Luiz Silveira/CNJ
Luiz Silveira/CNJ

Novo banco nacional de presos é apresentado por Cármen Lúcia

Para Cármen, o novo banco de dados auxilia na efetivação dos direitos humanos dentro do sistema penitenciário, que deve ser limpo "de um estado de coisas inconstitucionais"

Amanda Pupo, O Estado de S.Paulo

27 Agosto 2018 | 23h27

BRASÍLIA - A presidente do Supremo Tribunal Federal (STF) e do Conselho Nacional de Justiça (CNJ), ministra Cármen Lúcia, apresentou a integrantes do Poder Judiciário nesta segunda-feira, 27, o Banco Nacional de Monitoramento de Presos (BNMP 2.0), ferramenta digital que mapeia a população carcerária brasileira.

De acordo com dados disponibilizados nesta segunda pelo BNMP, o Brasil conta com cerca de 619 mil pessoas privadas de liberdade. O banco atribui a cada preso um Registro Judicial Individual (RJI), que vale como documento de identidade dele enquanto estiver sob custódia. Qualquer movimentação nos processos penais daquela pessoa – mandados de prisão, progressões de pena e sentenças emitidas contra o cidadão – consta nesse número judicial. 

“O Cadastro Nacional de Presos é um feito inédito no Judiciário, que identifica cada uma das pessoas custodiadas pelo Estado e permite que o País saiba quem está preso, onde e em que condições está preso e, isso, em tempo real, de maneira dinâmica. Conhecer de fato a população carcerária do país é ponto primordial para desenvolvermos políticas públicas específicas e o Judiciário prestar melhor jurisdição”, afirmou a ministra, cuja gestão no CNJ foi responsável pela implantação do BNMP.

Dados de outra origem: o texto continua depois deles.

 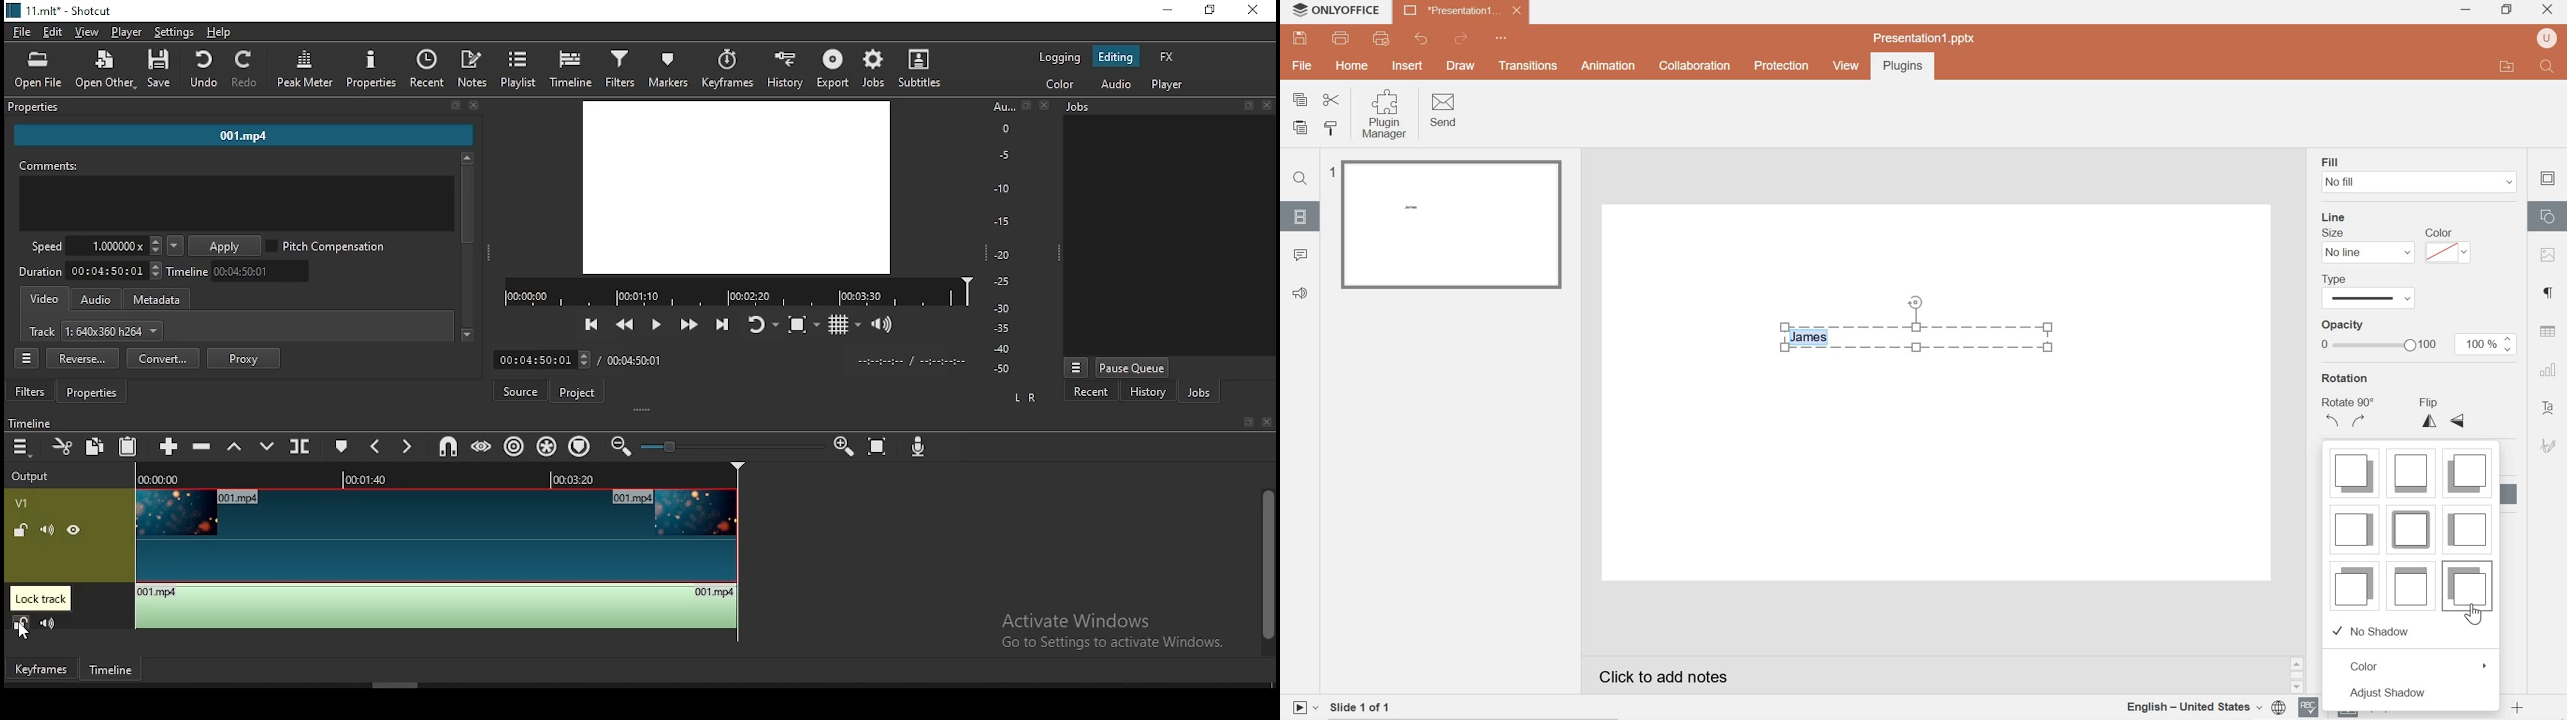 I want to click on presentation 1, so click(x=1462, y=11).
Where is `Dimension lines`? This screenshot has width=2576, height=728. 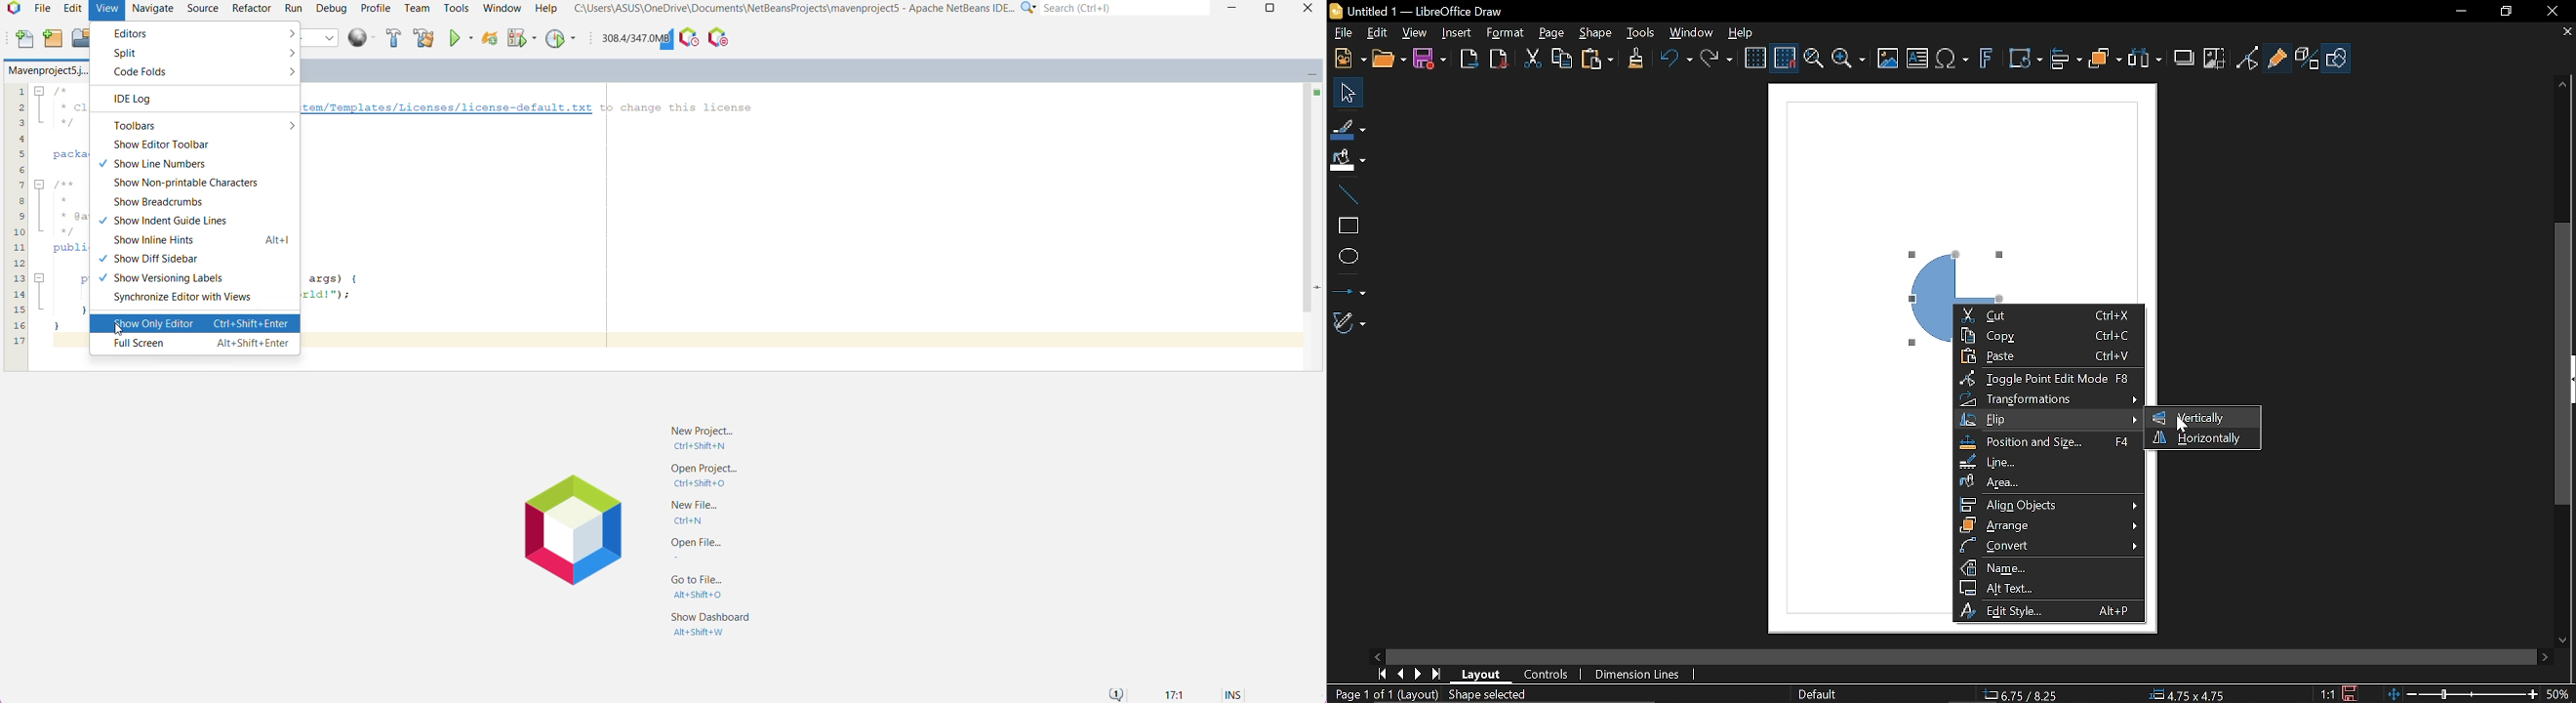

Para Cármen, o novo banco de dados auxilia na efetivação dos direitos humanos dentro do sistema penitenciário, que deve ser limpo "de um estado de coisas inconstitucionais".

Há uma faceta do BNMP disponível para os funcionários do Poder Judiciário e outra para o público em geral. Divulgado no início de agosto, relatório do CNJ sobre o BNMP apontou que, das pessoas privadas de liberdade, 40% são de presos provisórios. Presos condenados em execução definitiva compreendem a segunda maior fatia, com 35%, e em terceiro lugar estão os presos condenados em execução provisória, com 24,65%. 

Segundo dados do CNJ divulgados nesta segunda, através do relatório “Justiça em Números”, o cumprimento de penas privativas em 2017 foi o maior desde 2009. Duas em cada três (65%) das execuções penais iniciadas em 2017 eram privativas de liberdade.

Crimes

Através do BNMP, também é possível verificar que, entre todos os crimes imputados às pessoas privadas de liberdade no Brasil, 27,5% referem-se ao crime de roubo. Em segundo lugar vem tráfico de drogas, com 24,7%, e em terceiro homicídio, com 11,27%. 

Os números revelados pelo BNMP no início de agosto ainda são parciais, já que ainda não contam com dados do Rio Grande do Sul, faltando ainda cerca de 15% dos números do Estado de São Paulo.